Stored items:
##############################

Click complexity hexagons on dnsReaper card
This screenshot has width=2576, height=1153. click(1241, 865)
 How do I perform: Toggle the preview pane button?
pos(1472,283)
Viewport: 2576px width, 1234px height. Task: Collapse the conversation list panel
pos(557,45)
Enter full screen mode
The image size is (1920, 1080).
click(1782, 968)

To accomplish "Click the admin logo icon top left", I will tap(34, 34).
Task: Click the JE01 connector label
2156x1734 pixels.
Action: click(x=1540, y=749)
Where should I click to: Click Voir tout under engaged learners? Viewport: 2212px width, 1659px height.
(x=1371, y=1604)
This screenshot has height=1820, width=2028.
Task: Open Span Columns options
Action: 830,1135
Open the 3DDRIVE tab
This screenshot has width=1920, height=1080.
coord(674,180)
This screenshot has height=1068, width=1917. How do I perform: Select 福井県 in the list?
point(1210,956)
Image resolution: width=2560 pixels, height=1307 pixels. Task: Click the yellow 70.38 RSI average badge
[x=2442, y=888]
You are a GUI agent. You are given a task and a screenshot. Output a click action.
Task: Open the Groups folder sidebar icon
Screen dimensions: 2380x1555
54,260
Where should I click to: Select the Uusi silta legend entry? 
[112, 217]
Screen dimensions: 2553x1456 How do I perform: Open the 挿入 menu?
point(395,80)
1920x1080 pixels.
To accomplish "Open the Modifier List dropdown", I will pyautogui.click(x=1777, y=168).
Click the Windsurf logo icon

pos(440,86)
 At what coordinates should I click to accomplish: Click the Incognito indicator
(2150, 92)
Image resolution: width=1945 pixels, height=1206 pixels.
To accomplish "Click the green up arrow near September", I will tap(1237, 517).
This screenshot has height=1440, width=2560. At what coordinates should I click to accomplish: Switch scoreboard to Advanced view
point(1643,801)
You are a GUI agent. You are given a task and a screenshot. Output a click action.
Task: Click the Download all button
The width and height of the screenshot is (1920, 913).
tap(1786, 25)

##############################

Each line from the one containing "Where should I click to: Select" to the close of the records must appear in the output exactly, and no other line.

Final answer:
Where should I click to: Select the Uusi silta legend entry? 
[112, 217]
Screen dimensions: 2553x1456 How do I perform: Open the 挿入 menu?
point(395,80)
1920x1080 pixels.
To accomplish "Open the Modifier List dropdown", I will pyautogui.click(x=1777, y=168).
Click the Windsurf logo icon

pos(440,86)
 At what coordinates should I click to accomplish: Click the Incognito indicator
(2150, 92)
Image resolution: width=1945 pixels, height=1206 pixels.
To accomplish "Click the green up arrow near September", I will tap(1237, 517).
This screenshot has height=1440, width=2560. At what coordinates should I click to accomplish: Switch scoreboard to Advanced view
point(1643,801)
You are a GUI agent. You are given a task and a screenshot. Output a click action.
Task: Click the Download all button
The width and height of the screenshot is (1920, 913).
tap(1786, 25)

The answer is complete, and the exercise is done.